Altino Bessa, vereador do Ambiente da câmara de Braga, refuta as acusações, argumentando que “aquilo que foi deitado abaixo eram umas árvores que estavam sem grandes condições e sem enquadramento, cortando a amplitude da praça”.
O vereador garante que no final os moradores vão ficar a ganhar com a nova praça. “O objectivo é abrir mais a praça, aproveitando um terreno ao lado que estava completamente degradado e abandonado. Com este alargamento vamos dar mais dignidade à praça”.

A porta voz dos moradores, Maria Humberta Maciel, afirma ainda que “quando, 20 anos depois, esse conjunto de árvores já ganhava algum porte e começava a cumprir as funções para que foi criado como proporcionar um abrigo de sombra para as brincadeiras das muitas crianças que frequentam o jardim infantil, uma barreira de protecção ambiental para a poluição, aérea e sonora, os serviços públicos (câmara e junta de freguesia) fazem tábua rasa do trabalho feito e do dinheiro gasto e destroem um espaço com que a maioria da população da zona finalmente se identificava”.
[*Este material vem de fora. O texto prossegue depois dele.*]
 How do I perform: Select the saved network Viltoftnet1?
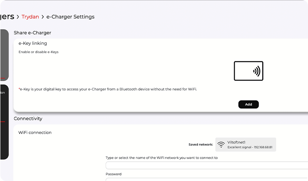pos(246,144)
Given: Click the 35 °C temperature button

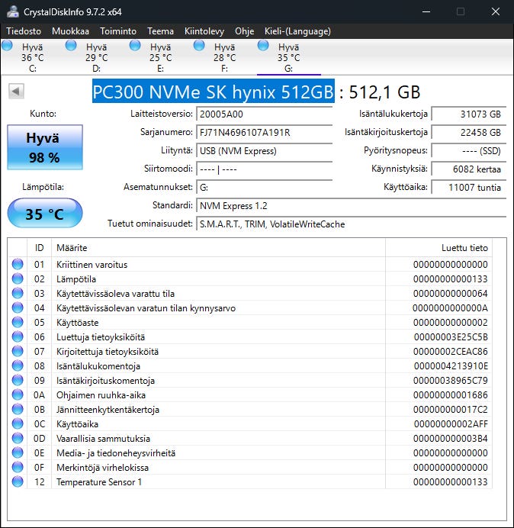Looking at the screenshot, I should [x=44, y=214].
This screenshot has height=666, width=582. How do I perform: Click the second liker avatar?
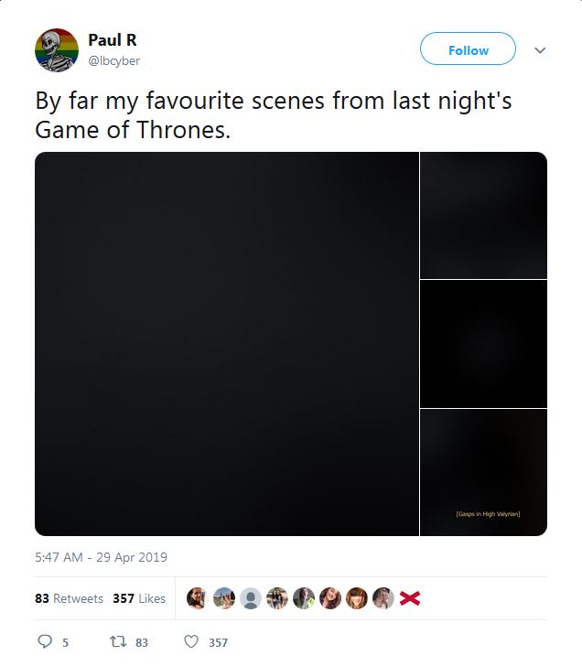click(223, 598)
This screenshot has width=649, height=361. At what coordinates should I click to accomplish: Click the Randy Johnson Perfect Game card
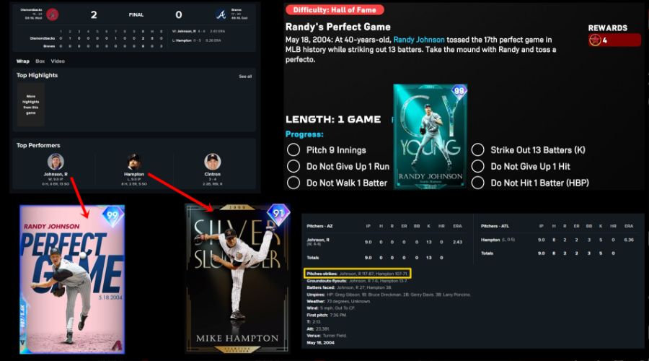72,278
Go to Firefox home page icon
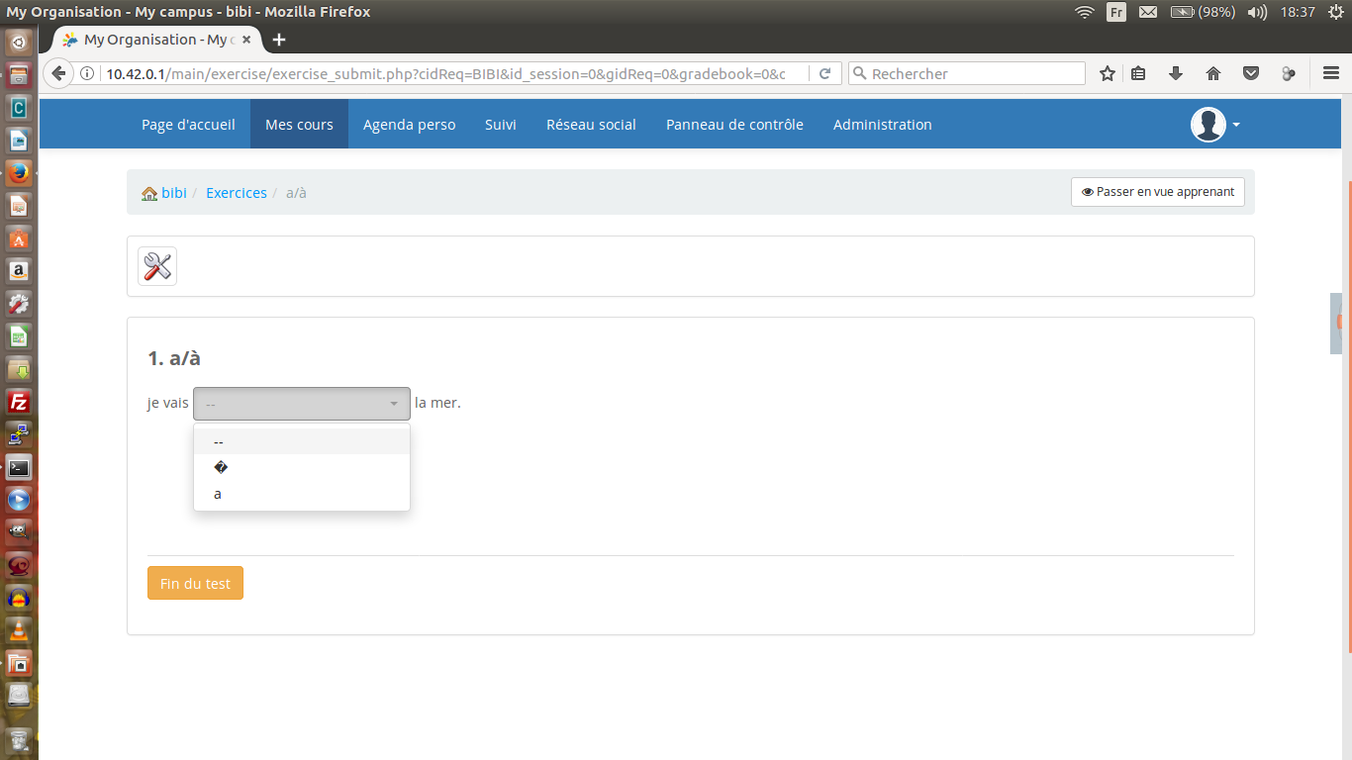This screenshot has height=760, width=1352. (1212, 73)
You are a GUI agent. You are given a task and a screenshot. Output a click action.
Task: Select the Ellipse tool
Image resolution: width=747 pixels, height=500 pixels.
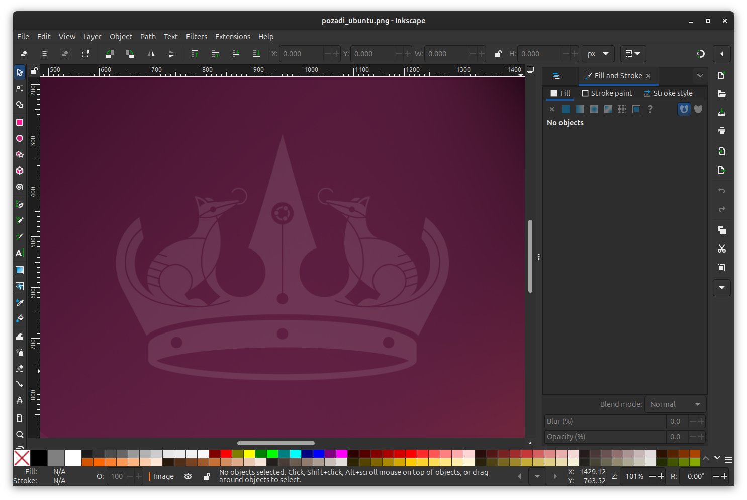(20, 138)
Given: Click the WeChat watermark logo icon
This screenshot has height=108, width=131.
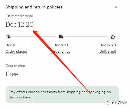Looking at the screenshot, I should [x=107, y=102].
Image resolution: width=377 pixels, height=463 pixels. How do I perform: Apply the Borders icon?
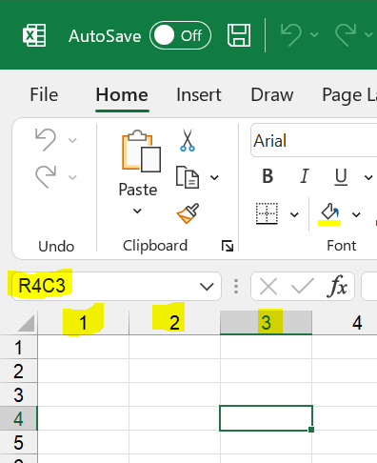267,213
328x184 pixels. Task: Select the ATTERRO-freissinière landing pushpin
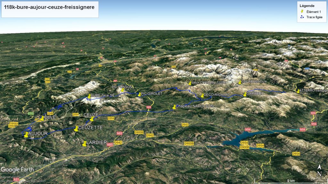point(298,91)
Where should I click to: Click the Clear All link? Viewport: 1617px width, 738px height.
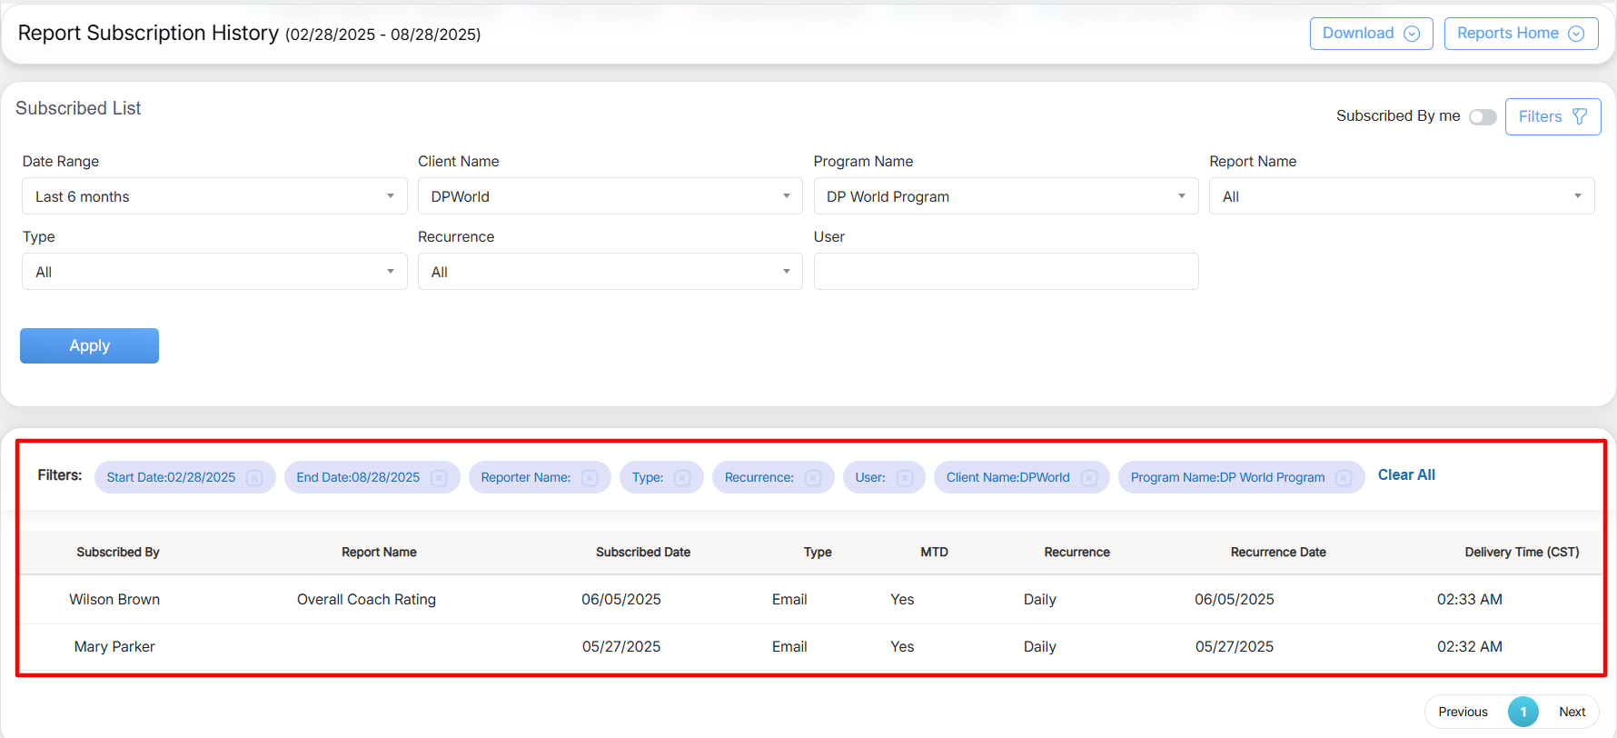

Altino Bessa explica que, segundo informações dos técnicos da autarquia, algumas destas árvores já estavam podres e para substituir estas espécies, a câmara vai proceder à plantação de árvores mais adequadas para aquele local. No final aquele local não vai ter menos árvores do que aquelas que tinham”, assegura o vereador.

O vereador do Ambiente diz que “há sempre resistências, inclusivamente de uma moradora neste local, que eu recebi duas vezes no meu gabinete, que tem sempre alguma resistência a este tipo de trabalhos, nomeadamente às podas, porque a senhora acha que tudo deve ser deixado de uma forma natural, mas a cidade não é propriamente uma floresta, onde as coisas crescem espontâneamente, as espécies carecem de tratamento”.

O responsável pelo ambiente garante que a autarquia tem plantado muito mais árvores do que aquelas que tem abatido. “As árvores não são pessoas e quando temos algum fundamentalismo, quando falam que estão a amputar as árvores como se tivessem a cortar membros a pessoas, não é exactamente a mesma coisa”, vincou Altino Bessa, reiterando que “a câmara estará disponível para abater árvores desde que entenda que elas não têm interesse e que possamos substituí-las por outras que possam ter maior interesse, até do ponto de vista da própria manutenção para que no futuro possamos ter uma harmonia maior e até menores custos naquilo que é manutenção desses espaços”.